When this act was passed, it put a stop and provided relief to the workers who would have gone through the processing of court that is generally expensive. It was an effort to seek compensation whenever they encounter some injury during employment.
Scope of Workmen’s Compensation Act
The Workmen’s Compensation Act, 1923, is applicable for those workers who are working with an industry that is mentioned in the act. Under this act, the protection of workmen from injuries and losses caused through an accident in course of and arising out of the employment subject to specific expectations as mentioned in the act.
The objective of the Workmen's Compensation Act
The Workmen’s Compensation Act, 1923 was majorly formed to provide compensation to the workmen at the time of an accident.
The act mentions that it is the duty and responsibility of the employer to include the welfare of the workers when an injury is the result of the employment in the same way the employer has reserved the right to make profits.
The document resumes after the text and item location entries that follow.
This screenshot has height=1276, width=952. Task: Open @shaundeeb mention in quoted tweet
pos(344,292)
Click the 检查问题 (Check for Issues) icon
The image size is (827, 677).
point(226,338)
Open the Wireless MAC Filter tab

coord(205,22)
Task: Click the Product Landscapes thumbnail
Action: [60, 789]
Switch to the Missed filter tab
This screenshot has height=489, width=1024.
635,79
The main aim of this act is to ensure that the workmen have sustainable life even after encountering an employment-related injury.
The Liability of the Employer for Compensation
To make the employer pay the workers compensation at the time of injury or death suffered by the employee or workman should be a consequence of some accident in course of or out of his/her employment depends on the following four conditions:
The causal connection between the accident and the injury (which is personal injury is caused to a workman while he/she is on work).
The probability is based on the reason that work has contributed because of personal injury.
The accident and injury that is caused during the employment course.
The applicant who proves that the accident or injury occurred during work and its results strain that has aggravated or contributed to the injury.
Applicability of the Workmen’s Compensation Act
This act is applicable across India except for Jammu and Kashmir. This act does not apply to the areas that are covered by the Employees State Insurance Act, 1948.
The Rules for Workmen’s Compensation Have Changed in 2020
There is good news for the workers as the Central Government has changed the rules for the calculation of the compensation of the employees under the Workmen's Compensation Act, of 1923. The notification for the same has sent on 3rd January 2020 in which the amount of the wages, which were considered previously for compensation’s calculation was Rs.8, 000, are now increased to Rs.15, 000 as per the Ministry of Labour and Employment.
Since 2010, the Workmen's Compensation Act, 1923 was known as the Employee’s Compensation Act. It offers compensation to the employees who suffer or die total or partial disablement because of an accident while on work. The compensation is paid by the employer and an employee who is eligible to get compensation from ESIC cannot claim compensation under the Employee’s Compensation Act, 1923.
Conditions When Employer is Not Liable to Pay Compensation
According to the Workmen's Compensation Act, an employer has to pay the compensation to its employee when he/she encounters some personal injury due to an accident that arose during an employee's employment. An employer is not liable for paying the compensation if:
An injury that doesn’t result in partial or total disablement of the employee for more than three days.
Any injury that does not result in permanent total disability or death because of an accident in the influence of drugs or drink.
If an employee meets with an accident that is caused because of wilful disobedience of the rules by him/her and wilful safety guard removal.
Calculation of the Compensation
The calculation of compensation as per the act is performed according to the provisions under Section four of the Workmen’s Compensation Act:
In Case of an Accident that Results in Permanent Total Disablement: In this case, an amount equal to 60% of injured employee’s monthly wage into the relevant factor or Rs.1, 20, 000, whichever is more is given.
When an Accident Results in Death: An amount that is equal to 50% of the monthly wage of the deceased employee into the relevant factor or an amount equal to Rs.1, 20, 000, whichever is more.
Note: According to the new rule mentioned by the government, Rs.15, 000 is considered as wage for computation under the Workmen's Compensation Act, 1923. The relevant factor here is provided in Section IV of this Act.
The Final Words:
The Workmen’s Compensation Act, 1923 was made to offer compensation to the workers who have encountered injuries due to an accident during their employment. This act ensures that rights of the laborers are maintained even after they encounter some disability or death due to an accident during their work. Therefore, the employers are obligated to offer compensation to their workers who encountered injuries that have led to demise or disablement during employment.